Rerouting not working properly

Matt Warshawsky

Other Parts Discussed in Thread: CC2530, Z-STACK

We have a cc2530 based system with a single gateway, and multiple routers and sensor modules. All communications is between sensors and the gateway, and never between sensors. Routers are also setup as sensors, if only to ensure connectivity. The system works, however, it does not reliably route when a router goes offline, i.e. a sensor connected through a router will not reroute to ensure connectivity to the gateway and will only come back online once the router it was originally connected to comes back. This was tested in rather close proximity to ensure that there were alternative routes.

I am using the z-stack simple API with only a slight modification to get signal strengths from incoming packets. This was built up from the sample code.
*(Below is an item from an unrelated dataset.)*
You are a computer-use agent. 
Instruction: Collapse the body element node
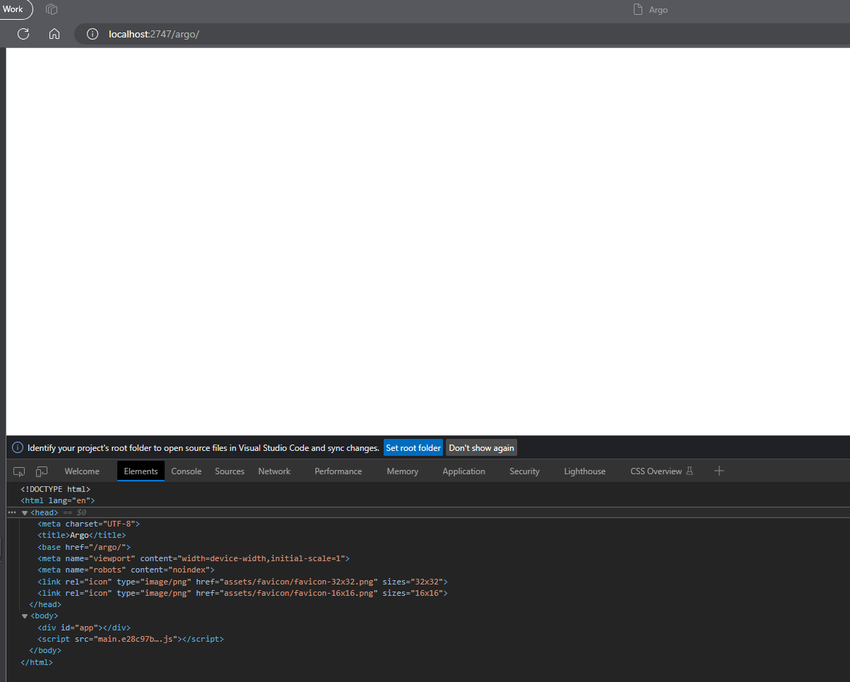[x=25, y=616]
Somewhere along the line I must have set some parameter incorrectly, or am doing something out of order so that the routing tables are not correct. I am hoping that someone can take a look at my stripped down code and tell me what I missed. There is no issue with initial connectivity, just rerouting when a node goes offline. I'm guessing either I have a parameter incorrect, or my error handling in some of the events is not correct.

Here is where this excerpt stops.